Input for this task

▼

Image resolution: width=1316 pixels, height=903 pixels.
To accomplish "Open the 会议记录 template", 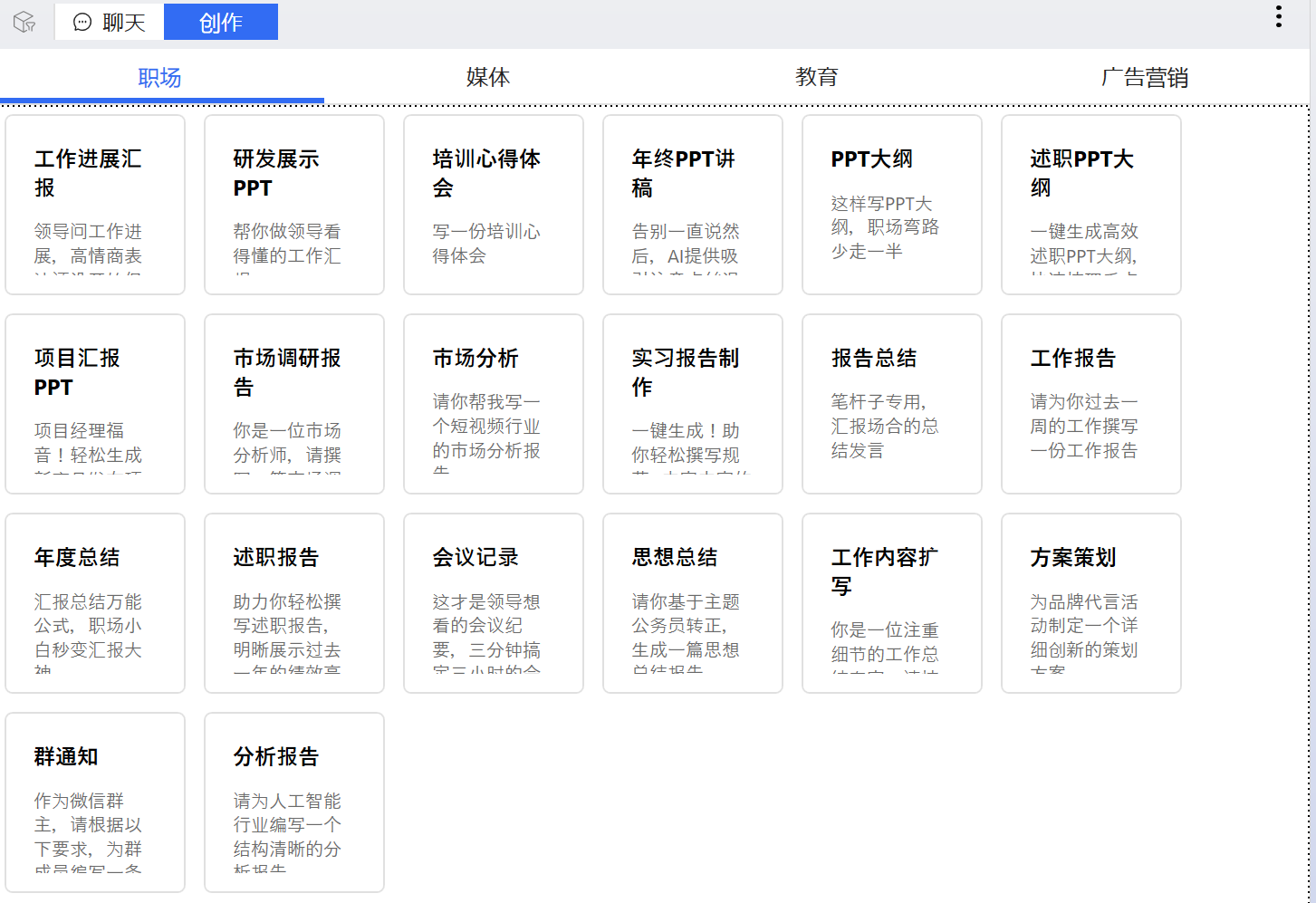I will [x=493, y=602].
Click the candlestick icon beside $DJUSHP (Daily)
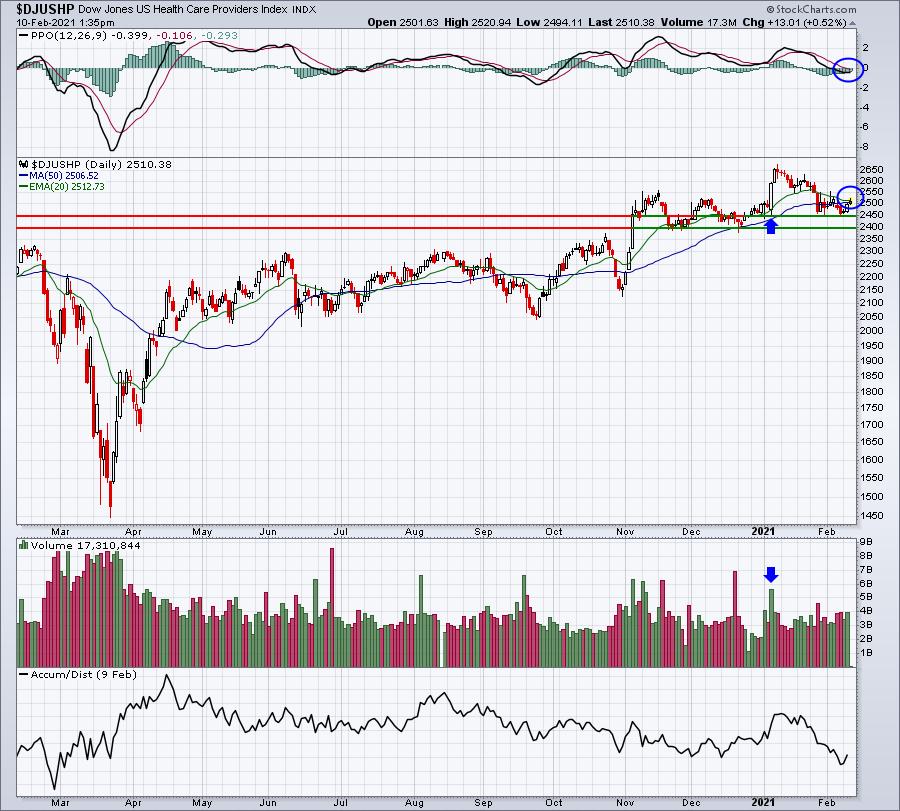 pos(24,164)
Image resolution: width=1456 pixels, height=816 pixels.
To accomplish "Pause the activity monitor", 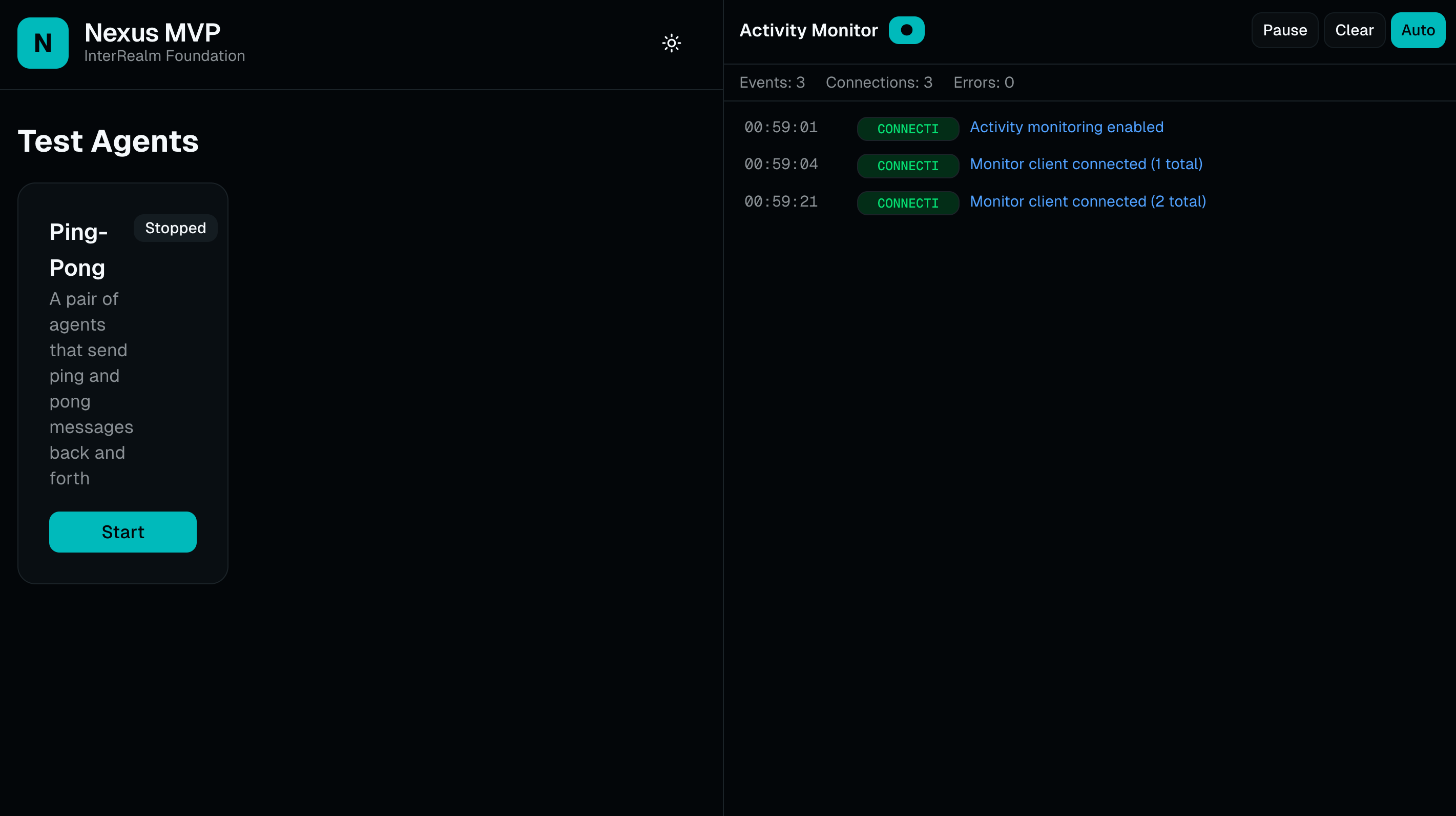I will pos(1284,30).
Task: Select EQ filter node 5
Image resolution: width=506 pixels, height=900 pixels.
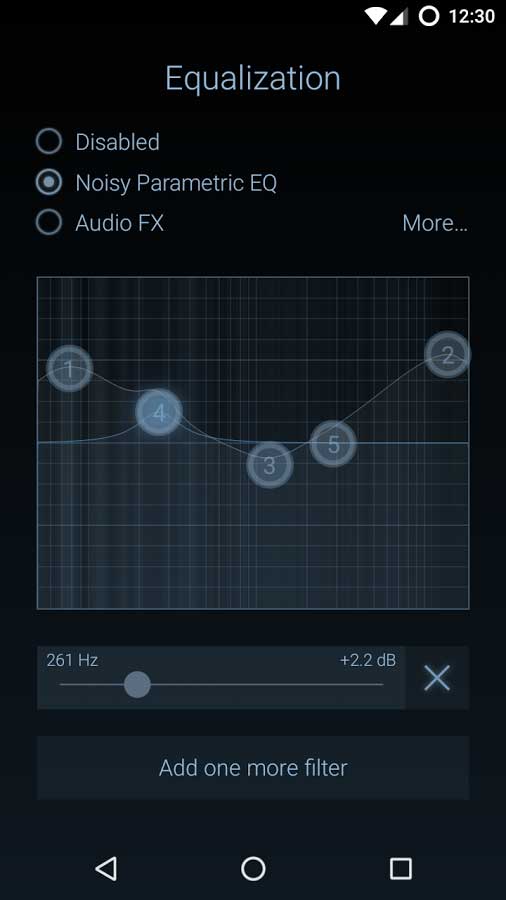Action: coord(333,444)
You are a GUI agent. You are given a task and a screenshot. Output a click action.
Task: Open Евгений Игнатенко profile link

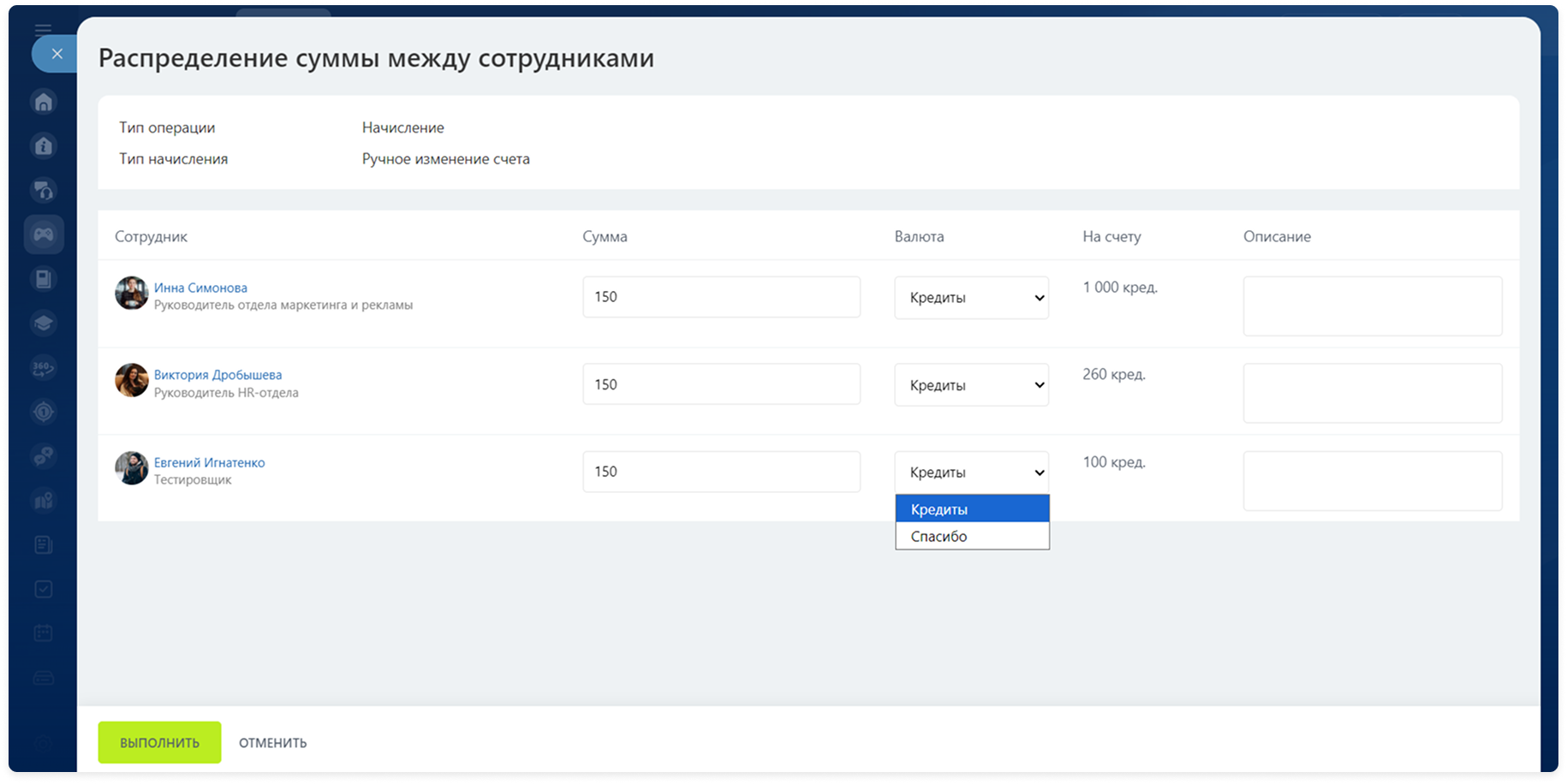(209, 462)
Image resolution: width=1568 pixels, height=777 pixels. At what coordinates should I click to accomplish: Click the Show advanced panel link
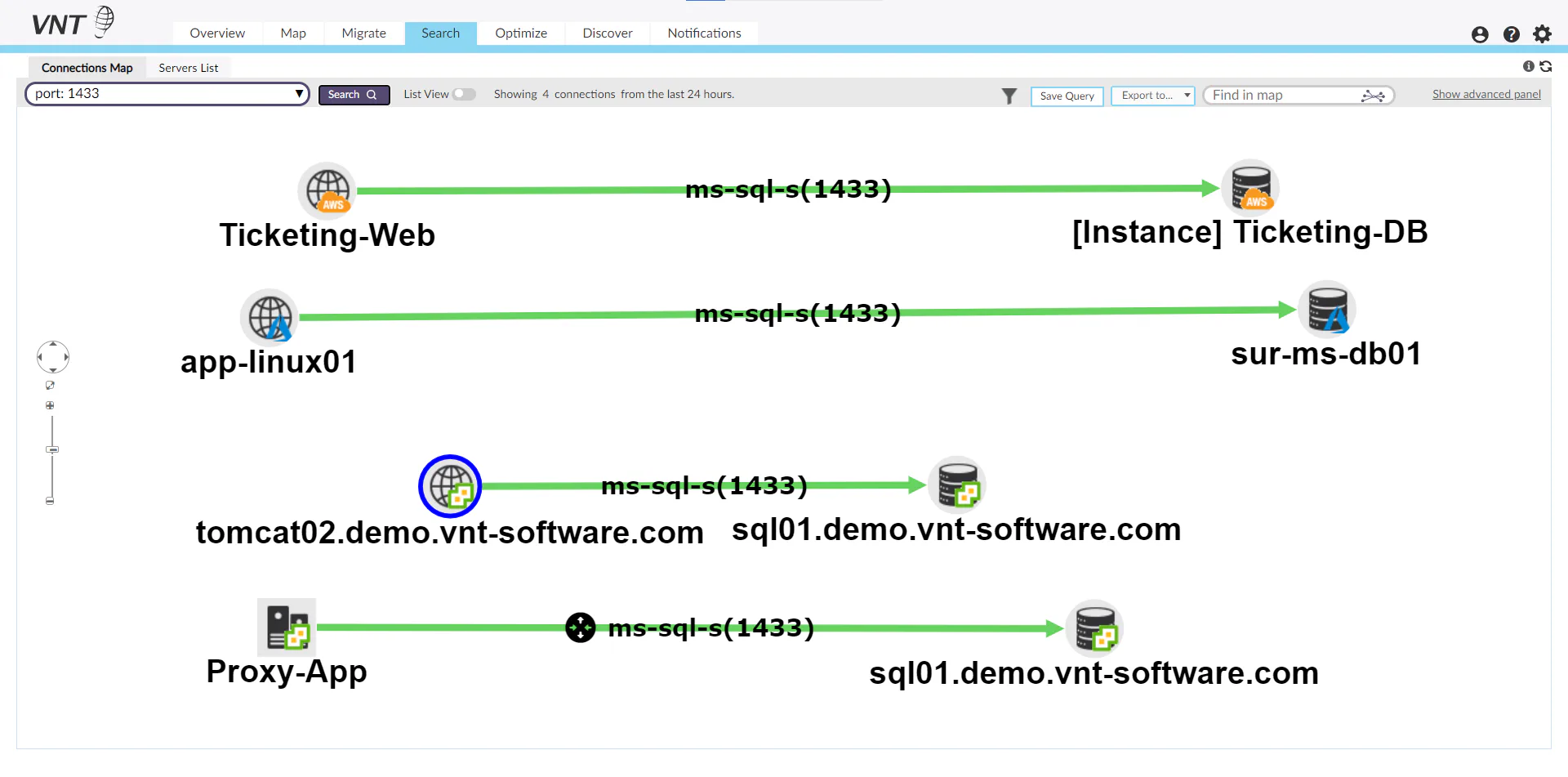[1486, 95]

▲

Written request
Put the data from the line containing "Image resolution: width=1568" through the end of the data into a two-column CSV with the header instruction,click_point, giving each text and its answer one row. Quote every field, replace line breaks with spaces, and leave out the pictures.

Response to the task
instruction,click_point
"Image resolution: width=1568 pixels, height=777 pixels. At what coordinates should I click to accomplish: Click the Show advanced panel link","[1486, 95]"